Listed entries Start Marker

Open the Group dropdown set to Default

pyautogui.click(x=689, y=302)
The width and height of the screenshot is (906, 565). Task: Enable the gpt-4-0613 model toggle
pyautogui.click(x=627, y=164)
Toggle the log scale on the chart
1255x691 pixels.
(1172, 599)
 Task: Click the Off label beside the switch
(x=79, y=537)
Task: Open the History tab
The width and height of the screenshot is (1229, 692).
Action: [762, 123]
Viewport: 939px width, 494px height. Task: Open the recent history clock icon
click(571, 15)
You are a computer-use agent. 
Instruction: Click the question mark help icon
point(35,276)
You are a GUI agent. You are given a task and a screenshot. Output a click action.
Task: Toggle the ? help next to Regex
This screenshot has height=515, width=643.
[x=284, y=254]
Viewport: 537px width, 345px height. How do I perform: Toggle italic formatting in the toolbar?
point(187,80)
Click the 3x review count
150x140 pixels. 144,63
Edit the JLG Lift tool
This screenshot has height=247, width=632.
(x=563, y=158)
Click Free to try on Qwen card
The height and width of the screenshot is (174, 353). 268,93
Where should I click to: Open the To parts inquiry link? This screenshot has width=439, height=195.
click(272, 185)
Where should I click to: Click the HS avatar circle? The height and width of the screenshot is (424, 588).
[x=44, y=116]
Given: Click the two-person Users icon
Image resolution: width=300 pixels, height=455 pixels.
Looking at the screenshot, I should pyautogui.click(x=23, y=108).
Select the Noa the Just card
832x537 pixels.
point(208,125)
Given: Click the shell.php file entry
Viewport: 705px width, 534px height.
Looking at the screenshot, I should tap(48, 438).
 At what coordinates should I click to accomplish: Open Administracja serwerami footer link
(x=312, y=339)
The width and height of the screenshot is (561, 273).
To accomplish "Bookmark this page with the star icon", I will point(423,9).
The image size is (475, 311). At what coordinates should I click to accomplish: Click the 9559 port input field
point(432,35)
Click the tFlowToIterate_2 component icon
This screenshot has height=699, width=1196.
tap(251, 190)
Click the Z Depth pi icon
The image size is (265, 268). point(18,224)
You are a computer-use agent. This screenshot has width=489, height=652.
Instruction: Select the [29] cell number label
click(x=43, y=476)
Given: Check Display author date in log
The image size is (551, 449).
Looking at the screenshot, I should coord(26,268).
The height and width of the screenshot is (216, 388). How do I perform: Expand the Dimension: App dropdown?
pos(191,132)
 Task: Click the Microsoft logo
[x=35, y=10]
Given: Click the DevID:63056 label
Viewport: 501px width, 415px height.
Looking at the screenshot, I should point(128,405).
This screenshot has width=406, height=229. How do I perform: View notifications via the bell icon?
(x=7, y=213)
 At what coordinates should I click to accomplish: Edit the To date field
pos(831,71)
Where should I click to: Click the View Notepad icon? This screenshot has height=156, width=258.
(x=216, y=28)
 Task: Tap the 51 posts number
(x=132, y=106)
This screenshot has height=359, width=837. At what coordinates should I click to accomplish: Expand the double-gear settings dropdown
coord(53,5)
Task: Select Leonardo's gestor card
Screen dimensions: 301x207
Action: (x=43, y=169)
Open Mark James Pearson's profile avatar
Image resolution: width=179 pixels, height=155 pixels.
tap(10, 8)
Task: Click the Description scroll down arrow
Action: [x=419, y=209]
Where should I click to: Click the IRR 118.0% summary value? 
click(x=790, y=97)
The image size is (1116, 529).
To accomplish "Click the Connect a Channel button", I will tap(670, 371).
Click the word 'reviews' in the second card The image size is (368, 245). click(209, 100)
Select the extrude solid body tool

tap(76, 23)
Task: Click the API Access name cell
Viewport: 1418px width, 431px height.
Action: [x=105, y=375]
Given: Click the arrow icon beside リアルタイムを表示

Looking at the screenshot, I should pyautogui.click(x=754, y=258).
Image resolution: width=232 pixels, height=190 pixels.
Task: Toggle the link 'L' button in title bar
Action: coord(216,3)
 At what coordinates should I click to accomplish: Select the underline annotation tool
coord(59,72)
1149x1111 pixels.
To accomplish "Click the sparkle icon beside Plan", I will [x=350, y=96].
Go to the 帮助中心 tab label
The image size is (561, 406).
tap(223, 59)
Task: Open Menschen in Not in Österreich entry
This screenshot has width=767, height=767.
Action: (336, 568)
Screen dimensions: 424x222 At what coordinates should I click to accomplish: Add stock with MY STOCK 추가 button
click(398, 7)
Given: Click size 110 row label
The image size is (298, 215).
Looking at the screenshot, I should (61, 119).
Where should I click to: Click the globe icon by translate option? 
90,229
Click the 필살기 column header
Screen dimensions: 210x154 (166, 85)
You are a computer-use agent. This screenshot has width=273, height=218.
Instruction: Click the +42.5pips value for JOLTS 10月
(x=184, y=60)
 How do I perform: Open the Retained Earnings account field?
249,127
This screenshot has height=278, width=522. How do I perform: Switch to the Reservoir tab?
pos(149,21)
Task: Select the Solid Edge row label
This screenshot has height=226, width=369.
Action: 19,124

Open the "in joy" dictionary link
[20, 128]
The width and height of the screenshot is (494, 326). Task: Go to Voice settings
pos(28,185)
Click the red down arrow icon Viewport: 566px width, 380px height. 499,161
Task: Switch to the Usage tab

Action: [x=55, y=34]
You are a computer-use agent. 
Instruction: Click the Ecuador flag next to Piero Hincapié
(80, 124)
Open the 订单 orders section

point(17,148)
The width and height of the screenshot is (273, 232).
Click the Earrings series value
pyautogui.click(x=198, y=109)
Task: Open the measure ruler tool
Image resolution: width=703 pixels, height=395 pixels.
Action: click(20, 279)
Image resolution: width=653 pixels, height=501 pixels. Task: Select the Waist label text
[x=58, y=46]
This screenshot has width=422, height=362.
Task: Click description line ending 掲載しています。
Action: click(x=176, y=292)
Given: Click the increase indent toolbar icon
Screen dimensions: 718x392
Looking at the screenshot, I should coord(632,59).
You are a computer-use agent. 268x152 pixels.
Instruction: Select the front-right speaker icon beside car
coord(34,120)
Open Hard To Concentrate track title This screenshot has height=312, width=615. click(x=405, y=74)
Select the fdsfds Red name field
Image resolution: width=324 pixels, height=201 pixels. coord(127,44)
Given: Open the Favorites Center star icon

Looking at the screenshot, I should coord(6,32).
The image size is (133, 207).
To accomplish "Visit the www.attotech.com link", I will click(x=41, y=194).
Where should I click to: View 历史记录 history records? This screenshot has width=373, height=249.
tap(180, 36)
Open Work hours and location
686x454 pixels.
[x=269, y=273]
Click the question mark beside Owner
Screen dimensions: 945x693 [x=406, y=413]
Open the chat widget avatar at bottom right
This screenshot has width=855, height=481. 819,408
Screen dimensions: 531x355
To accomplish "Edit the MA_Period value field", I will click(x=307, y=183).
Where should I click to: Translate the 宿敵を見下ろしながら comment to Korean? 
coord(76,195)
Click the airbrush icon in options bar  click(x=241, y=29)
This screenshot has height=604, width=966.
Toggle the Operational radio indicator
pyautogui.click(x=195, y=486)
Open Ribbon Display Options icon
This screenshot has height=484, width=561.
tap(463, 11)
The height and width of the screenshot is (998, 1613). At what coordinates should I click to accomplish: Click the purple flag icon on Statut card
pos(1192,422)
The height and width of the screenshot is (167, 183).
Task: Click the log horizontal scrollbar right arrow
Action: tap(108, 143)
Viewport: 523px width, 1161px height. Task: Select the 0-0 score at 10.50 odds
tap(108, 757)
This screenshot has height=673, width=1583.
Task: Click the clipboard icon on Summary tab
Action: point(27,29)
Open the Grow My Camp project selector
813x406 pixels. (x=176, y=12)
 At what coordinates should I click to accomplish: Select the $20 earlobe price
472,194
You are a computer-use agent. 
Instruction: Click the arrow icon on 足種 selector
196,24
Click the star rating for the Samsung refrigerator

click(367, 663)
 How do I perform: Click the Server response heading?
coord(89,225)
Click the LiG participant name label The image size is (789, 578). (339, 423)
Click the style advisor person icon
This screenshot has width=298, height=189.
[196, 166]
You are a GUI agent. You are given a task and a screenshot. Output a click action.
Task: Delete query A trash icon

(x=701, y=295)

Listed entries End Marker

Task to carry out ->
Go through the records above and copy each line where "person" is found.

Task solution ->
Given: Click the two-person Users icon
Click the style advisor person icon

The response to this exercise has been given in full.